It would be so much easier to explain why the regional sports TV networks owned by Sinclair division Diamond Sports known to viewers as “Bally Sports” aren’t on Comcast, the giant cable company known to its remaining customers as “Xfinity” if there was someone to root for other than the baseball team you can’t watch on TV today. But it’s not that simple.
Everyone is to blame because the TV business is a mess right now.
In this case, it’s bankrupt TV network fighting against a cable company with a core business that’s hemorrhaging customers. And the customer, who just wants to watch games to escape from the world a little bit, is thrust into a business dispute.
When there were basically three channels, plus an independent channel, in every market, television was a license to print money. When everything switched to cable, the audience splintered, but it was still a gold mine. Now, here we are in the “cord cutting” era, and a network is in bankruptcy and a cable company claims it doesn’t have cash. More could easily follow (here’s what we wrote last year about 2025), along with continued cuts to local stations and channels even channels you’ve watched for years at risk.
For decades, consumers long hated cable’s version of customer service. That was a primary driver of cord cutting. Viewers hate the nickel and dimeing of streaming, they say, but at least they won’t have to wait in a four-hour window for someone to come to their house and replace a box they pay every month to have. Or they say they won’t have to get hung up on by an operator in Singapore who doesn’t know Bally Sports from the ACC Network. OK, maybe they don’t say that. Maybe I said that. You certainly feel it.

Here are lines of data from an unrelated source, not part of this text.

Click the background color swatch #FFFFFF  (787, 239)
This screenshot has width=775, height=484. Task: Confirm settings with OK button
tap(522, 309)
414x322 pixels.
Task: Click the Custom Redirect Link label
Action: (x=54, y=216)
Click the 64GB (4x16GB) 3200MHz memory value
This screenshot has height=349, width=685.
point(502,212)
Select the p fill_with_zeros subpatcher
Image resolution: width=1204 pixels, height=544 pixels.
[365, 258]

But “carriage disputes” aren’t far behind on the list of consumer grievances. If you grew up turning on the TV and having the channel you watched always be on when it was supposed to be, then you don’t care about billion dollar operations fighting each other. From a PR standpoint, nobody wins because it’s everybody’s fault.
What we’re seeing in this case isn’t the problem. It’s a symptom of a problem. The TV business is struggling to change fast for the reasons why industries usually change – technology and consumer behavior.
If you pay any attention to the media business, you saw newspapers change, and the quantity of news disappear. You heard radio change, with local voices disappearing. Now you’re seeing TV change. What will disappear beyond today’s games has yet to be seen. But be ready for it.